W odniesieniu do wyjaśnień oskarżonej, czy podanych przez nią szacunków co do zużycia energii należy zauważyć, iż nie można w oparciu o te dane budować tezy o braku wiarygodności w odniesieniu do postawionego jej zarzutu. Przypomnieć należy, iż po pierwotnym rozpoznaniu sprawy, postępowanie karne wobec niej zostało warunkowo umorzone. W tych okolicznościach – skoro nie poczuwała się do winy, a jej pierwsze argumenty nie doprowadziły do uniewinnienia, zdecydowała się podać takie dane, które byłyby mocniejszym argumentem przemawiającym za uniewinnieniem. Zgodzić się przy tym należy ze Sądem Rejonowym, że nie jest niczym nadzwyczajnym oszczędne użytkowanie urządzeń pobierających energię elektryczną.

Prawdą jest, że właściciel budynku, którego nie obciążały rachunki za energię elektryczną zużywaną przez oskarżoną, nie miał motywu, by dopuścić się ingerencji w licznik i podejmować działania skutkujące wykazywaniem mniejszego od rzeczywistego zużycia energii. Rzecz jednak w tym, że Sąd Rejonowy nie przyjął – bo także i na to nie miał dowodów, by to D. P. dokonał ingerencji w licznik. Słusznie natomiast uznał, że D. P. był osobą, która oprócz oskarżonej, w różnych okresach czasu miała dostęp do pomieszczenia, w którym zainstalowany był licznik. Takie ustalenie – w pełni prawidłowe, wyklucza możliwość przyjęcia za niepodważalną wersję, zgodnie z którą tylko oskarżona, czy też osoby działające na jej zlecenie, miały dostęp do licznika.

W tym stanie rzeczy stwierdzić należy, iż jakkolwiek wersją najbardziej prawdopodobną jest ta, że ingerencji w licznik dopuściła się oskarżona, bądź stało się to za jej wiedzą, to Sąd Rejonowy słusznie przyjął, że nie ma co do tego pewności.
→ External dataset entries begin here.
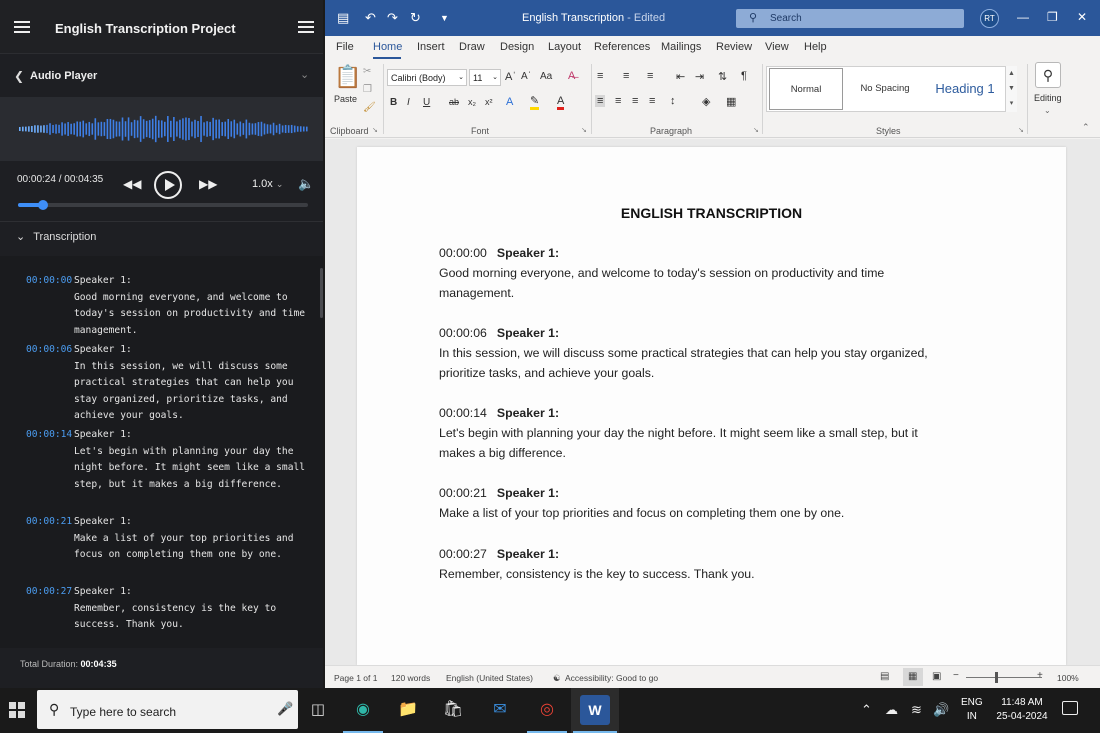  I want to click on playback-speed-select: 1.0x ⌄, so click(268, 184).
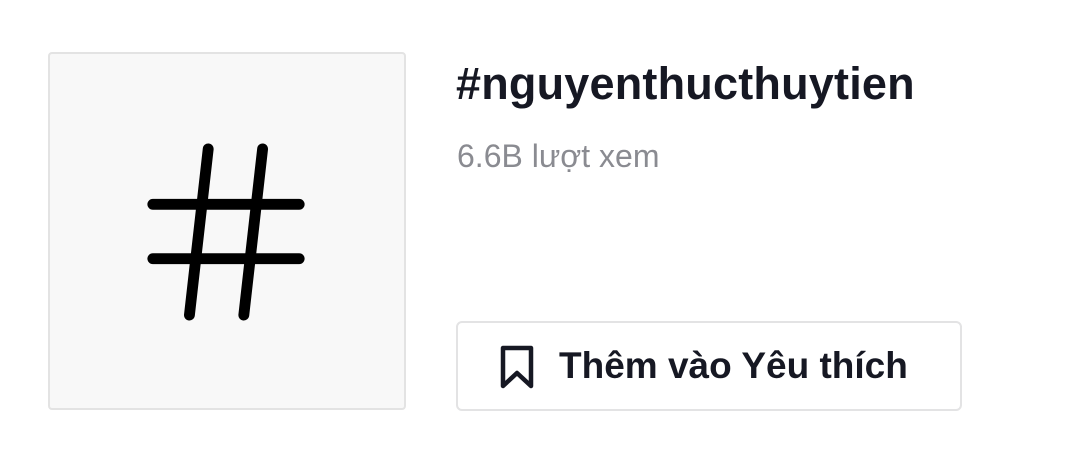  I want to click on add-to-favorites-button: Thêm vào Yêu thích, so click(709, 366).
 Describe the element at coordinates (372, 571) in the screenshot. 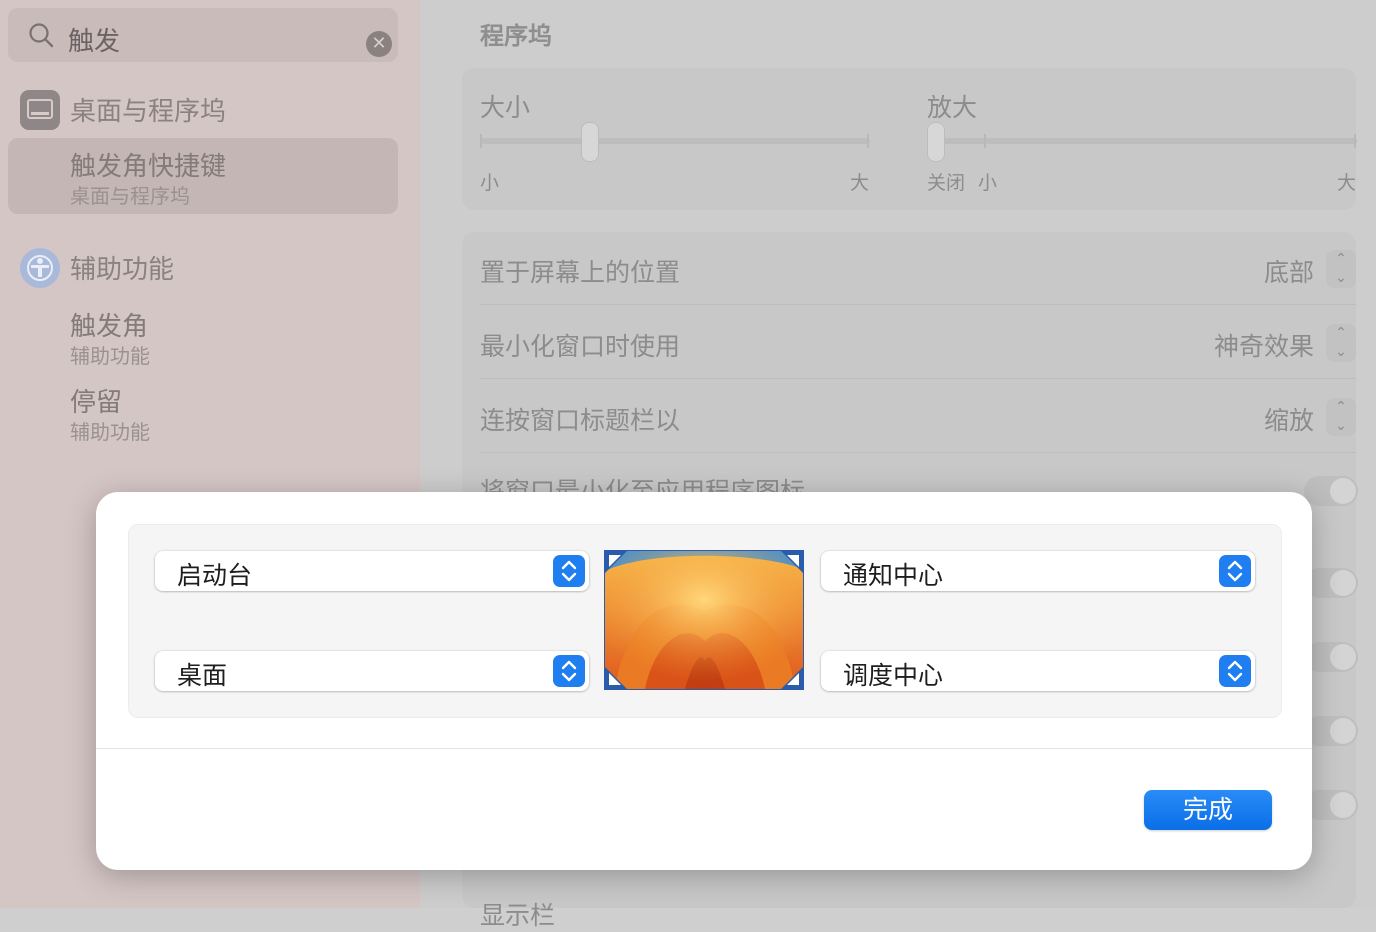

I see `top-left-corner-popup: 启动台` at that location.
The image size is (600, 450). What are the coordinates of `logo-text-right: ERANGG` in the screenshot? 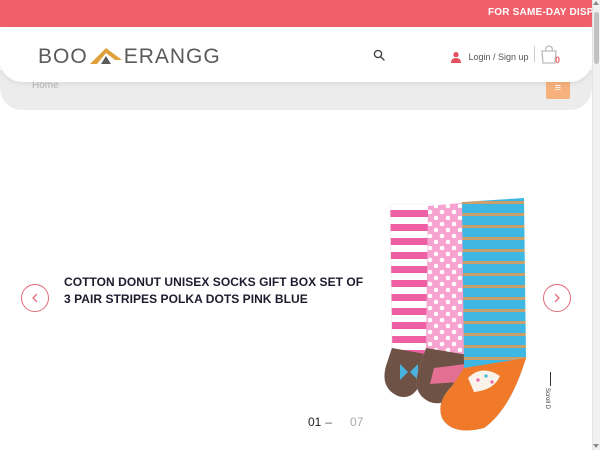 It's located at (172, 56).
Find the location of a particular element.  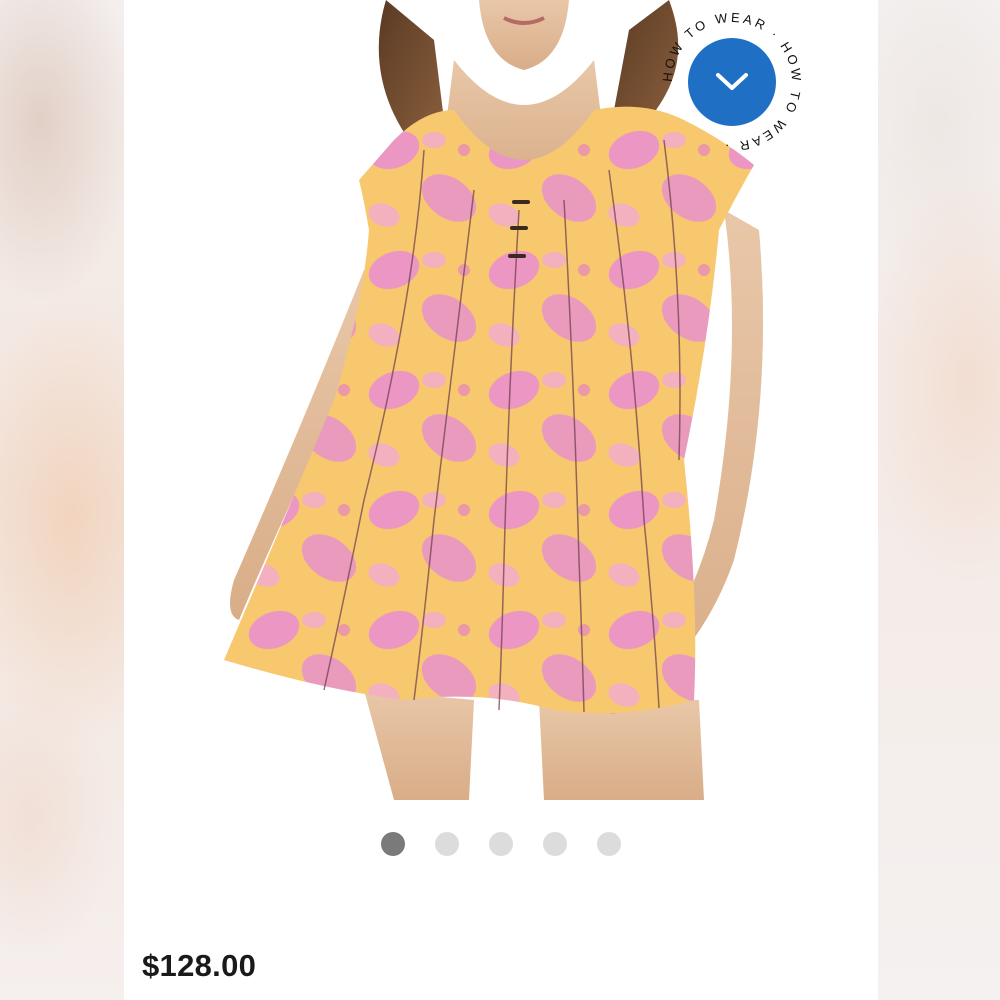

blurred-backdrop-right is located at coordinates (939, 500).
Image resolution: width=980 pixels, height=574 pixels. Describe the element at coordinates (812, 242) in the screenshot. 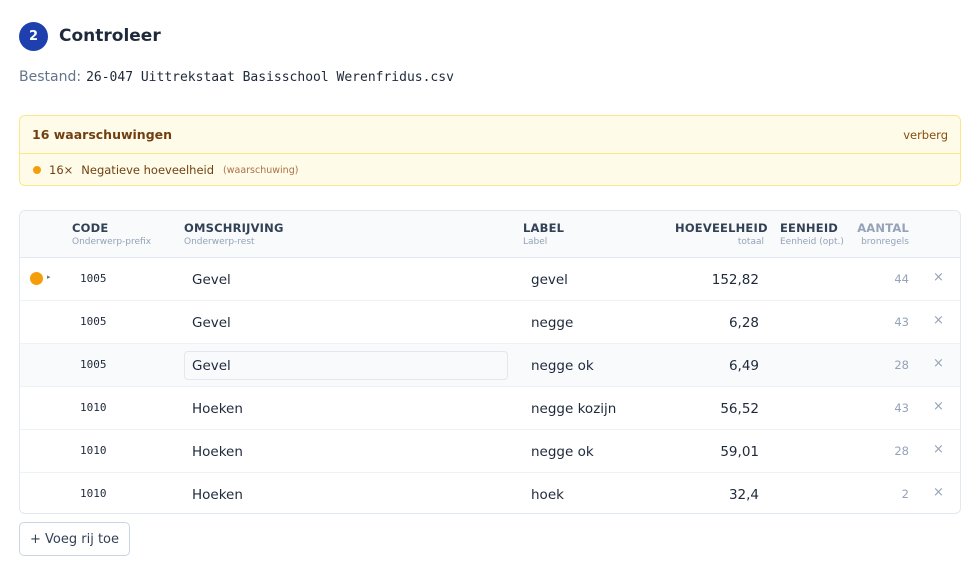

I see `column-subtitle-unit: Eenheid (opt.)` at that location.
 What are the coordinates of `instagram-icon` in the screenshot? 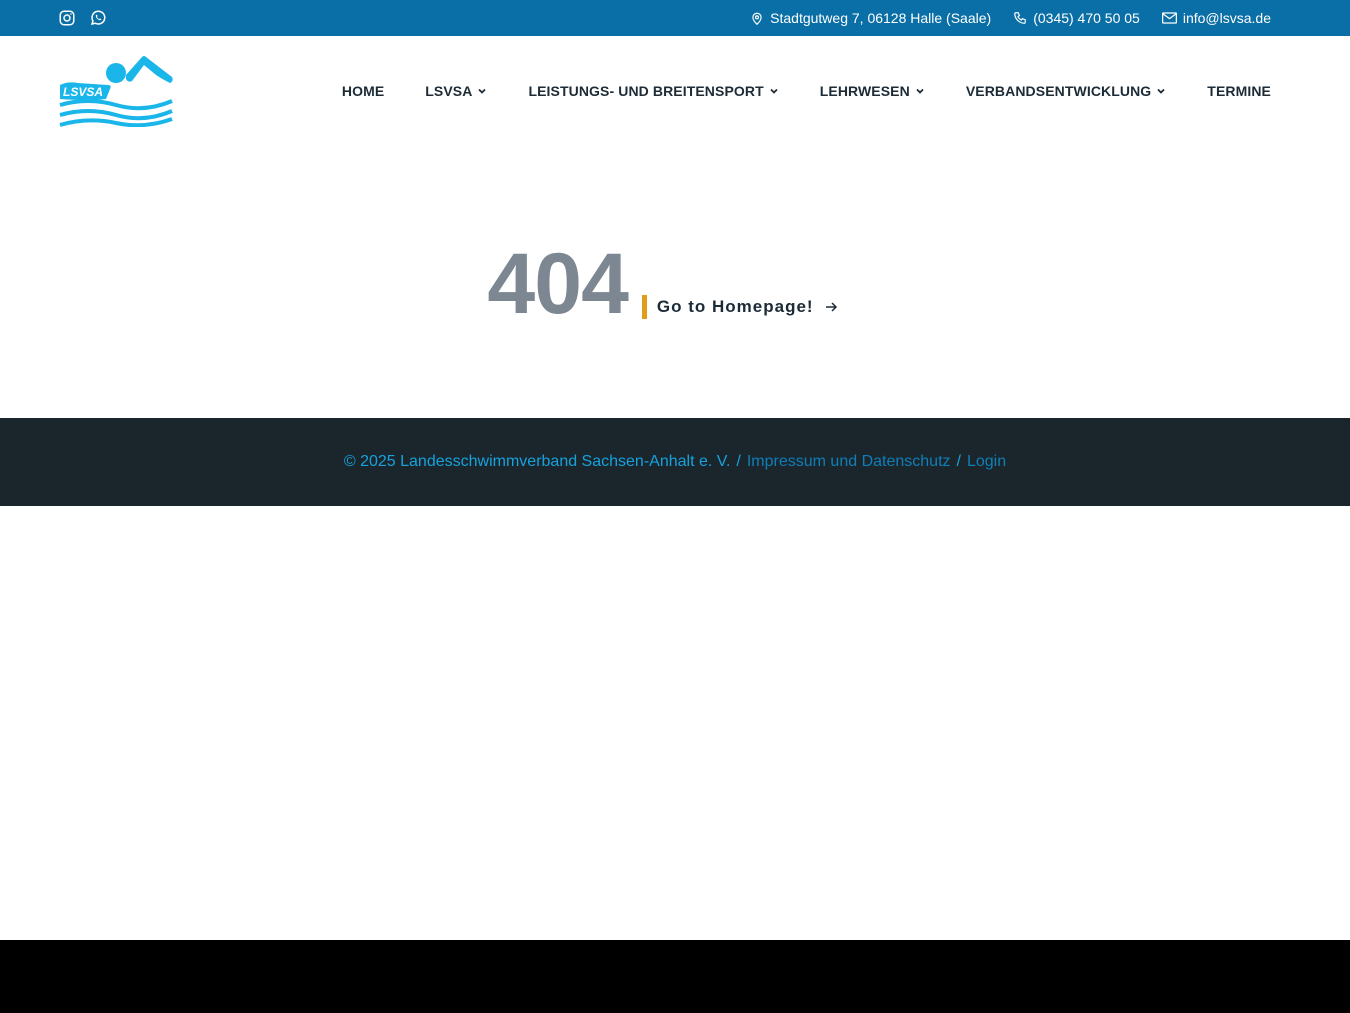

Nie sposób bowiem w oparciu o zebrane dowody zbudować łańcucha poszlak prowadzącego do wniosku, że oskarżona dopuściła się zarzucanego jej czynu – także przy uwzględnieniu możliwości ewentualnej modyfikacji opisu czynu. Nie da się także w sposób pewny wykluczyć innych wersji – nie tylko oskarżona w okresie objętym zarzutem miała dostęp do licznika.

Mając na uwadze wszystkie powyższe okoliczności Sąd Okręgowy nie znalazł podstaw do uwzględnienia apelacji i na zasadzie art. 437 § 1 kpk zaskarżony wyrok utrzymał w mocy, a kosztami sądowymi za postępowanie odwoławcze na podstawie art. 636 § 1 kpk obciążył Skarb Państwa.